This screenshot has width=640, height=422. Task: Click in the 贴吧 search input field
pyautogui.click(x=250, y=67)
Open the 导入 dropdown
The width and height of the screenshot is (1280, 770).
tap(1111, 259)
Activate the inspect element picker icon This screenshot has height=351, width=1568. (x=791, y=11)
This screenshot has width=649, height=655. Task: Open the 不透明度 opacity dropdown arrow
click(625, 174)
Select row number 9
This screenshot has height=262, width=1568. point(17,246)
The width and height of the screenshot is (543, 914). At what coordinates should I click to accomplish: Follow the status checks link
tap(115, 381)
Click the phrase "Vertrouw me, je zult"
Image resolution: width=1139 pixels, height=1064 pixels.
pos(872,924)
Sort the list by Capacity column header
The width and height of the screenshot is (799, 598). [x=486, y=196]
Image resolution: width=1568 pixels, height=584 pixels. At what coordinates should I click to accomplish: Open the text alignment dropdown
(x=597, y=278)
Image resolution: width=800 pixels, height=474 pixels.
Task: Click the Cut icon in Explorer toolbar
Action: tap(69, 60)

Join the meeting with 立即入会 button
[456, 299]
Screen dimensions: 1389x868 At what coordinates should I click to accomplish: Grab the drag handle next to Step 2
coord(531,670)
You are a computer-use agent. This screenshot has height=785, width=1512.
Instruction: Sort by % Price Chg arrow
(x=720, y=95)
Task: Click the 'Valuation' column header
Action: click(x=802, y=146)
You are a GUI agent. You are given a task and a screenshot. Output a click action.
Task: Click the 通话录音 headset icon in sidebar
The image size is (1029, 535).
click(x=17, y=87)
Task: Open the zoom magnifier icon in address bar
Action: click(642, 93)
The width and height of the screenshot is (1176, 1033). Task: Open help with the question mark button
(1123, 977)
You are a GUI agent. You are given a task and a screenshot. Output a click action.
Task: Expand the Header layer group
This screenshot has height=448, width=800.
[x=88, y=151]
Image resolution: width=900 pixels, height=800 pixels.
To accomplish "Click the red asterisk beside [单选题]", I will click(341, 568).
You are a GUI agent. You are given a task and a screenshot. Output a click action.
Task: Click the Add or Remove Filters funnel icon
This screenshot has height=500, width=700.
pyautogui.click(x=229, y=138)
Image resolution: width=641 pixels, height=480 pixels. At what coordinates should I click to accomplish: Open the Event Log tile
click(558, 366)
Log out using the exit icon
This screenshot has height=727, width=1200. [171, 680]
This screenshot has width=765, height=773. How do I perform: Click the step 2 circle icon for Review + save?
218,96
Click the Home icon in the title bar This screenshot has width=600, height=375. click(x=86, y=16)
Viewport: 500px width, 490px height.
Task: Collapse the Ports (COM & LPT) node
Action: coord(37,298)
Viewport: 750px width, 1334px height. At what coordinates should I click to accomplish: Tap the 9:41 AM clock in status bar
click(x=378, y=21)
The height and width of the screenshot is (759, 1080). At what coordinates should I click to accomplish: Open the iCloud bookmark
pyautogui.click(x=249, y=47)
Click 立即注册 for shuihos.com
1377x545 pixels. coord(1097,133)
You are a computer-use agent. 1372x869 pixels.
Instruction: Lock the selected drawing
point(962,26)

> _AIM OF THE TASK_: Every line of the listing should be given again exactly.

> _FINISHED EXERCISE_:
This screenshot has width=640, height=422. Task: Click in the 贴吧 search input field
pyautogui.click(x=250, y=67)
Open the 导入 dropdown
The width and height of the screenshot is (1280, 770).
tap(1111, 259)
Activate the inspect element picker icon This screenshot has height=351, width=1568. (x=791, y=11)
This screenshot has width=649, height=655. Task: Open the 不透明度 opacity dropdown arrow
click(625, 174)
Select row number 9
This screenshot has height=262, width=1568. point(17,246)
The width and height of the screenshot is (543, 914). At what coordinates should I click to accomplish: Follow the status checks link
tap(115, 381)
Click the phrase "Vertrouw me, je zult"
Image resolution: width=1139 pixels, height=1064 pixels.
pos(872,924)
Sort the list by Capacity column header
The width and height of the screenshot is (799, 598). [x=486, y=196]
Image resolution: width=1568 pixels, height=584 pixels. At what coordinates should I click to accomplish: Open the text alignment dropdown
(x=597, y=278)
Image resolution: width=800 pixels, height=474 pixels.
Task: Click the Cut icon in Explorer toolbar
Action: tap(69, 60)

Join the meeting with 立即入会 button
[456, 299]
Screen dimensions: 1389x868 At what coordinates should I click to accomplish: Grab the drag handle next to Step 2
coord(531,670)
You are a computer-use agent. This screenshot has height=785, width=1512.
Instruction: Sort by % Price Chg arrow
(x=720, y=95)
Task: Click the 'Valuation' column header
Action: click(x=802, y=146)
You are a GUI agent. You are given a task and a screenshot. Output a click action.
Task: Click the 通话录音 headset icon in sidebar
The image size is (1029, 535).
click(x=17, y=87)
Task: Open the zoom magnifier icon in address bar
Action: click(642, 93)
The width and height of the screenshot is (1176, 1033). Task: Open help with the question mark button
(1123, 977)
You are a GUI agent. You are given a task and a screenshot. Output a click action.
Task: Expand the Header layer group
This screenshot has height=448, width=800.
[x=88, y=151]
Image resolution: width=900 pixels, height=800 pixels.
To accomplish "Click the red asterisk beside [单选题]", I will click(341, 568).
You are a GUI agent. You are given a task and a screenshot. Output a click action.
Task: Click the Add or Remove Filters funnel icon
This screenshot has height=500, width=700.
pyautogui.click(x=229, y=138)
Image resolution: width=641 pixels, height=480 pixels. At what coordinates should I click to accomplish: Open the Event Log tile
click(558, 366)
Log out using the exit icon
This screenshot has height=727, width=1200. [171, 680]
This screenshot has width=765, height=773. How do I perform: Click the step 2 circle icon for Review + save?
218,96
Click the Home icon in the title bar This screenshot has width=600, height=375. click(x=86, y=16)
Viewport: 500px width, 490px height.
Task: Collapse the Ports (COM & LPT) node
Action: coord(37,298)
Viewport: 750px width, 1334px height. At what coordinates should I click to accomplish: Tap the 9:41 AM clock in status bar
click(x=378, y=21)
The height and width of the screenshot is (759, 1080). At what coordinates should I click to accomplish: Open the iCloud bookmark
pyautogui.click(x=249, y=47)
Click 立即注册 for shuihos.com
1377x545 pixels. coord(1097,133)
You are a computer-use agent. 1372x869 pixels.
Instruction: Lock the selected drawing
point(962,26)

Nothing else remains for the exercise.